01.05.2015 Five years of effective legal protection against passive smoking

Tobacco control. Five years ago, on 1 May 2010, the Federal Act on Protection against Passive Smoking came into force. It had been preceded by years of debate, some of it highly controversial. Today people take a calmer view. Smoking bans cause little discussion nowadays, and smoke-free pubs and restaurants have become the norm. What's more, the law is extremely effective.

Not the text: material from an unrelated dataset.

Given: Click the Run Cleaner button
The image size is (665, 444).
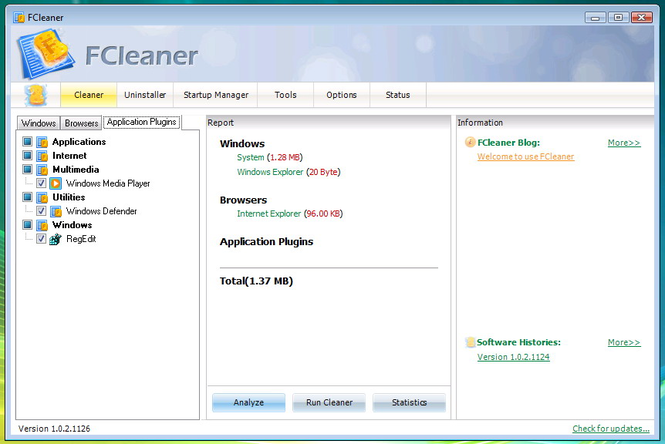Looking at the screenshot, I should [329, 402].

Pictures Five years of effective legal protection against passive smoking


The Federal Act on Protection against Passive Smoking states that all enclosed rooms must be smoke-free if they are accessible to the public or if several people work in them. Smoking is still permitted in separate smoking rooms, in the open air and in private homes. The enactment of this law was preceded by much public discussion. Former FOPH Director Thomas Zeltner, in particular, was in the firing line of organisations opposed to FOPH campaigns focusing on tobacco and alcohol. An organisation calling itself IG Freiheit [Association for Freedom] bestowed on Mr Zeltner the "honour" of the "Rusty Paragraph". A trade association called him the "health Taliban", prompting the health organisation Public Health Switzerland to launch a signature campaign in his support. Things took on a martial aspect in 2004, with headlines such as "War against smokers" (19 July 2004), while the commuter newspaper "20 Min" predicted that a ban on smoking in pubs and restaurants would cost Swiss restaurant owners a billion francs in lost revenue (29 November 2006).  

Only positive effects

As it turned out, though, restaurateurs did not suffer any major financial losses. Not one of more than 100 studies was able to show that the introduction of a total ban on smoking in restaurants, bars and hotels had had a major negative impact on either revenue or jobs.  Conversely, there is plenty of evidence of the positive effects of the smoking ban. For example, the proportion of the Swiss population that is exposed to passive smoking for at least one hour a day fell from 35% in 2002 to 6% in 2013. A study carried out by the cantonal hospital in Graubünden documented a 21% reduction in hospital admissions due to heart attacks following the ban on smoking. In Lucerne, the control canton where smoking had yet to be regulated during the above period, there was no change in the number of cases. Ticino also reported a 21% drop in the number of hospital admissions due to heart attacks, and in Geneva a significant 19% reduction in hospitalisations due to chronic bronchial and lung diseases or pneumonia was demonstrated. This shows that like other structural measures, the Act on Protection against Passive Smoking is not only effective, but also costs next to nothing.     

Cantons in the vanguard

The cantons, with their cantonal regulations, played an important role in spearheading the implementation of the Federal Act on Protection against Passive Smoking. Ticino was the first canton to introduce a smoking ban in 2007, followed by Graubünden in 2008. In fact a smoking ban with more stringent provisions than the federal law was already in place in many cantons before the national legislation came into effect in May 2010. The Act deliberately specifies only minimal requirements for protection against passive smoking and makes provision for the tobacco control measures in the cantons to contain further-reaching regulations.